The other practical AI feature worth calling out is Conversational Product Support. This is slated for release a little later, but it is exactly the sort of no-brainer capability that should exist in a platform with a strong knowledge base.  The data is already there and conversational Ai is surprisingly helpful with well structured data - like a knowledge base.

Instead of searching a separate help portal, users will be able to ask the assistant natural-language questions like “how do I…” and receive summarised answers with direct citations and links into the official knowledge library.


That is a strong and simple use case for AI. It is especially valuable for seldom-used features, infrequent admin tasks, or users trying something new or new to the system. The more mature a platform becomes, the more important this sort of guided support becomes. Not because the product is overly complex, but because nobody remembers every corner of a feature-rich platform all the time.

A stronger foundation matters more than a flashy feature list

Taken together, these changes tell a useful story.

The refreshed experience shows IBM is taking usability seriously. The social dashboards show IBM is responding to a broader ESG market need. The AI features show a practical mindset by using automation where it saves time, improves quality, and lowers friction.

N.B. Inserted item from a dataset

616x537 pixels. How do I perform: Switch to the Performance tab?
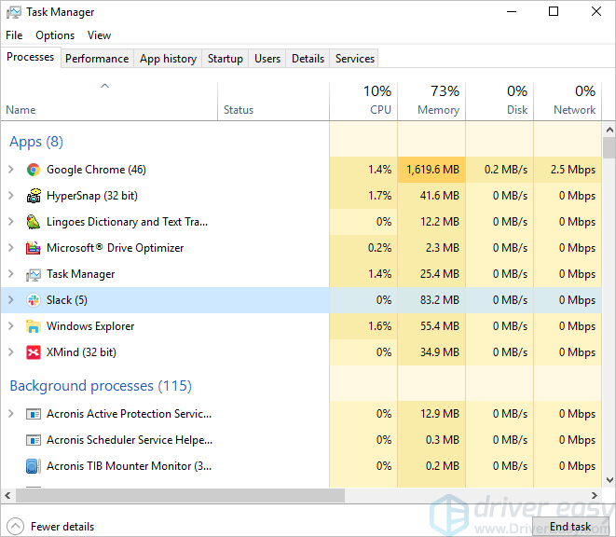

None of that is headline-chasing on its own. But in combination, it makes Envizi feel more mature.

What I like about this roadmap is that it does not just point to new capability; it points to a better experience of using the platform. For customers already on Envizi, that should make day-to-day work easier. For new customers, it lowers the barrier to adoption. For those working across IBM’s broader portfolio, the Carbon-aligned experience adds another layer of consistency that should make the platform feel less isolated and more connected.

There is still more to come.

In the next blog, I’ll shift from usability and practical AI into the next layer of the roadmap: smarter disclosure drafting, better Scope 3 methods, a more interesting emissions API story, and some genuinely exciting future-looking discovery items.

For now, though, I think this is a strong step in the right direction.

And kudos to the entire Envizi dev team — there is a lot of thoughtful work reflected in these updates.